Opensource and Go. What license?

--

87% of Go code in GitHub is licensed under a permissive license such as MIT, Apache, and BSD 3-clause. I see this as a very welcome scenario. I believe that when source code is publicly available on the Internet, it should be distributed free of legal consequences.

The Encyclopedia of things considered harmful has a great collection of content regarding intellectual property, where you can learn how this state-sponsored monopoly was created. There, you can learn how evil and stupid it can be if you are like me and believe in a free society and free markets.

87% of Go code in GitHub is licensed under permissive licenses.

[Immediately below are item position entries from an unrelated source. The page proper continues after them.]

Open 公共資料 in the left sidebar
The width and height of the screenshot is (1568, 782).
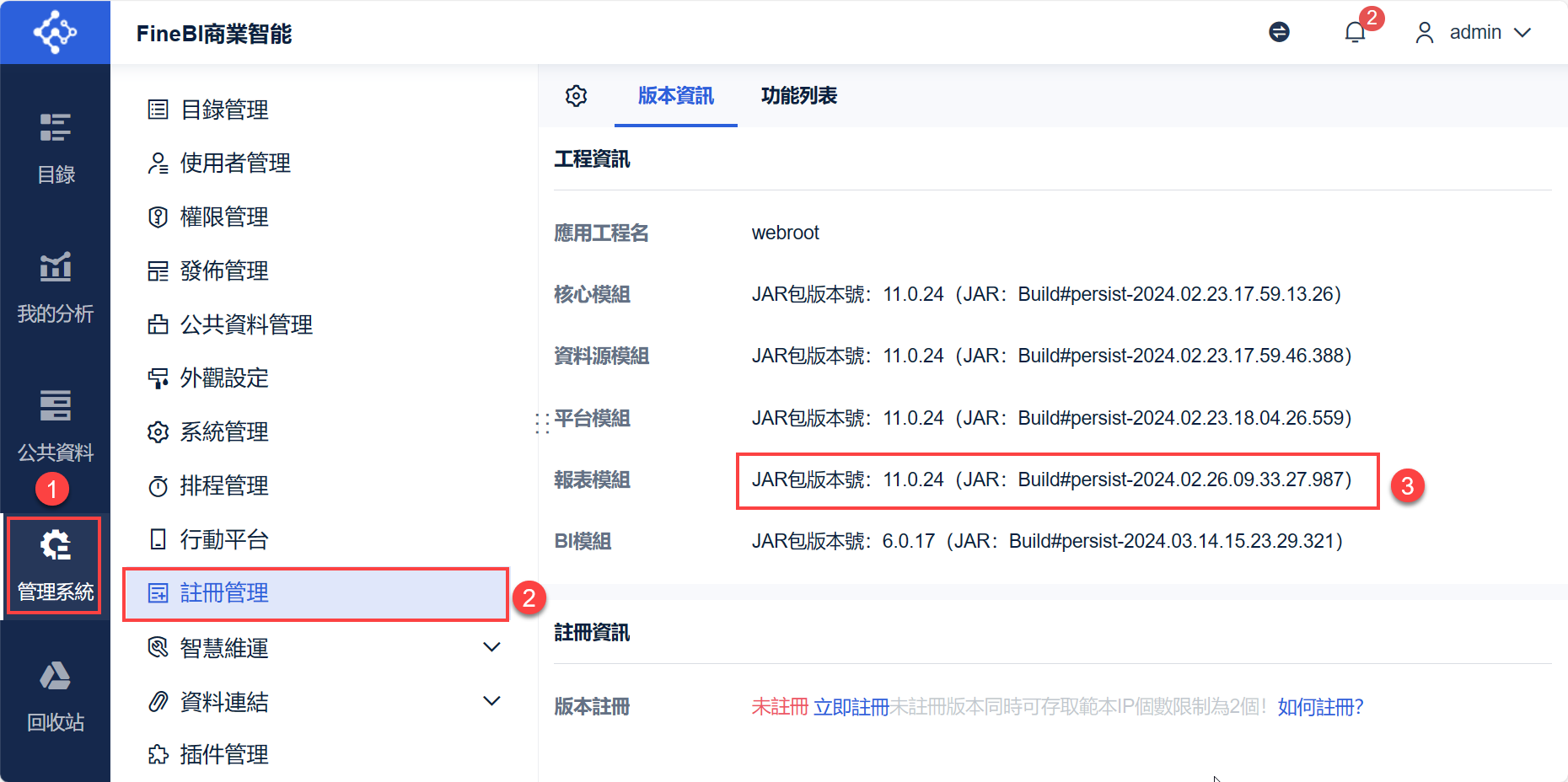[x=54, y=426]
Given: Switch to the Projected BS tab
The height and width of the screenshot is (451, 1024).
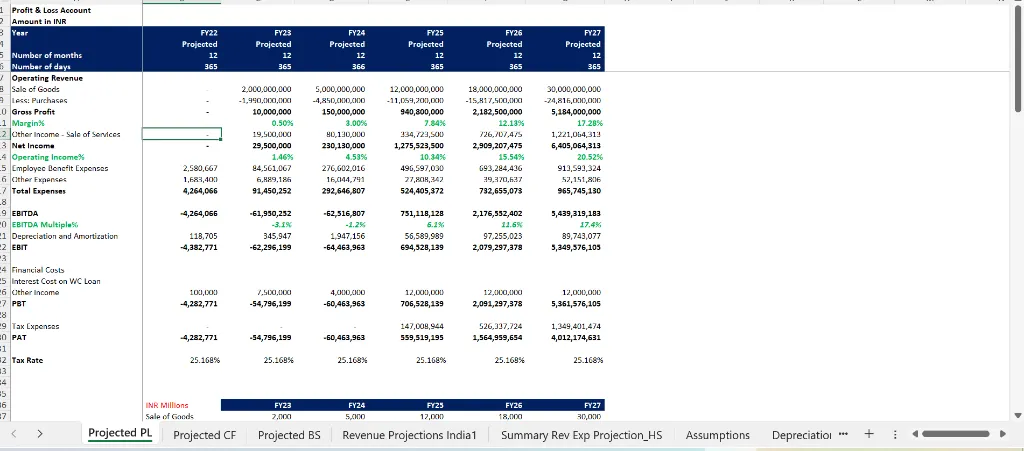Looking at the screenshot, I should click(289, 435).
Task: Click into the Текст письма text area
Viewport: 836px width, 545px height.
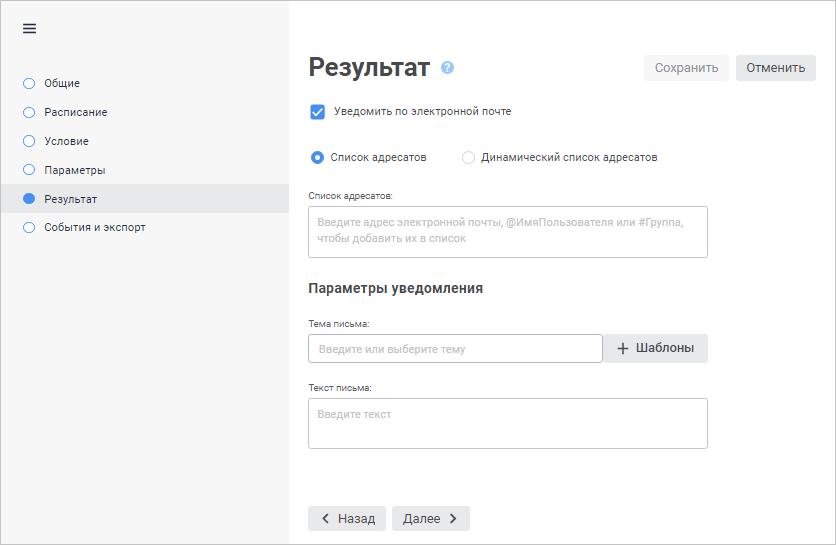Action: tap(507, 423)
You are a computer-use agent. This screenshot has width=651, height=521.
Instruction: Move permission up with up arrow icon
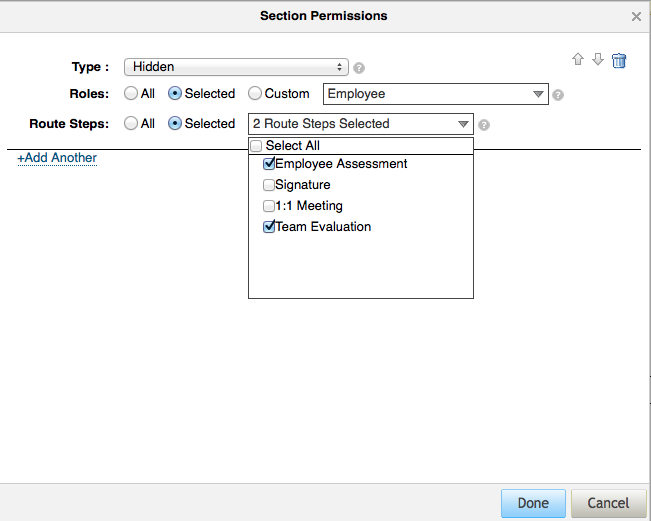[x=578, y=59]
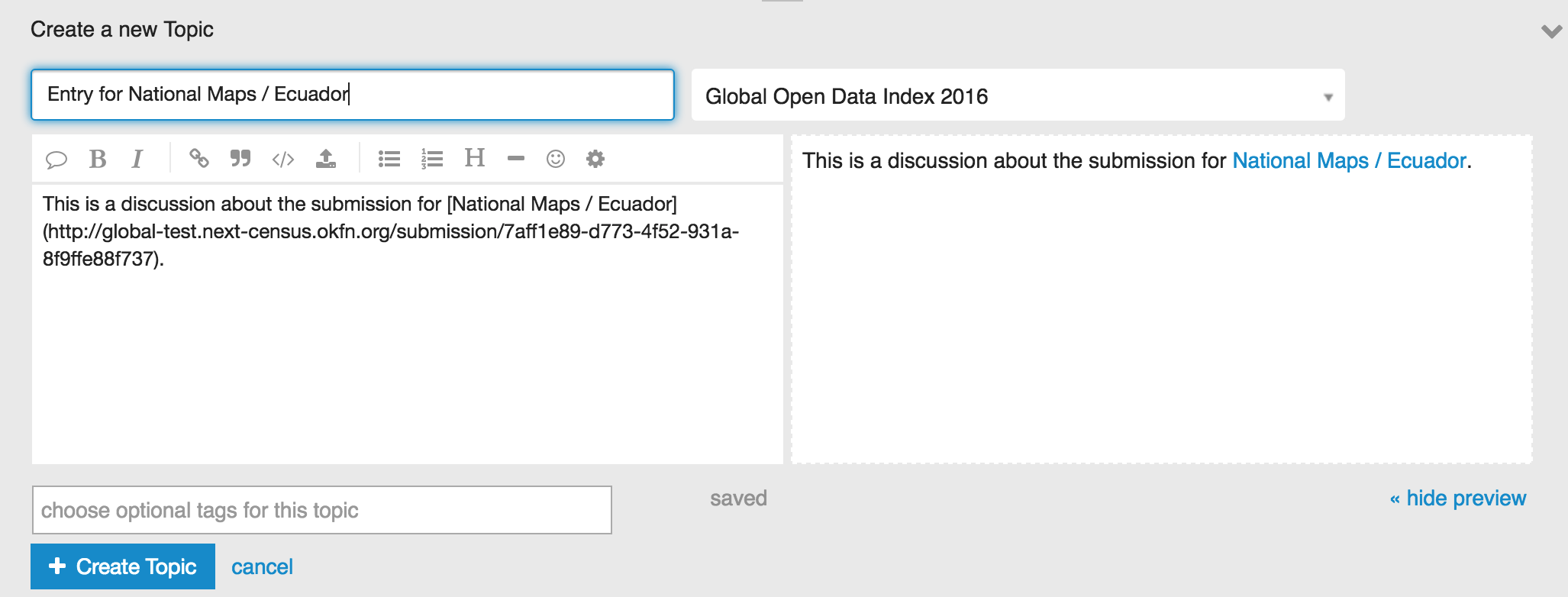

tl;dr: Everyone understands public domain concepts, MIT, BSD, or ISC in 60 seconds or less. Pick one such license and be happy.

Permissive vs. copyleft licenses

There are two common types of opensource licenses categories: permissive and copyleft.

Copyleft licenses have restrictions against at least one of the following: use, modification, or redistribution. It carries a legal burden affecting companies and technical people alike. Permissive licenses grant their users these rights and vastly simplify legal compliance.

Reasons to use a permissive license for your Go code

Gopher flight envelope

Go is a statically-linked programming language

When you write a program, you almost always use different packages. Be it part of standard library, libraries developed by the community or by your team.

Go was designed to work with packages put together with your application code at compilation time on a stand-alone binary. In other words, Go uses statically linking.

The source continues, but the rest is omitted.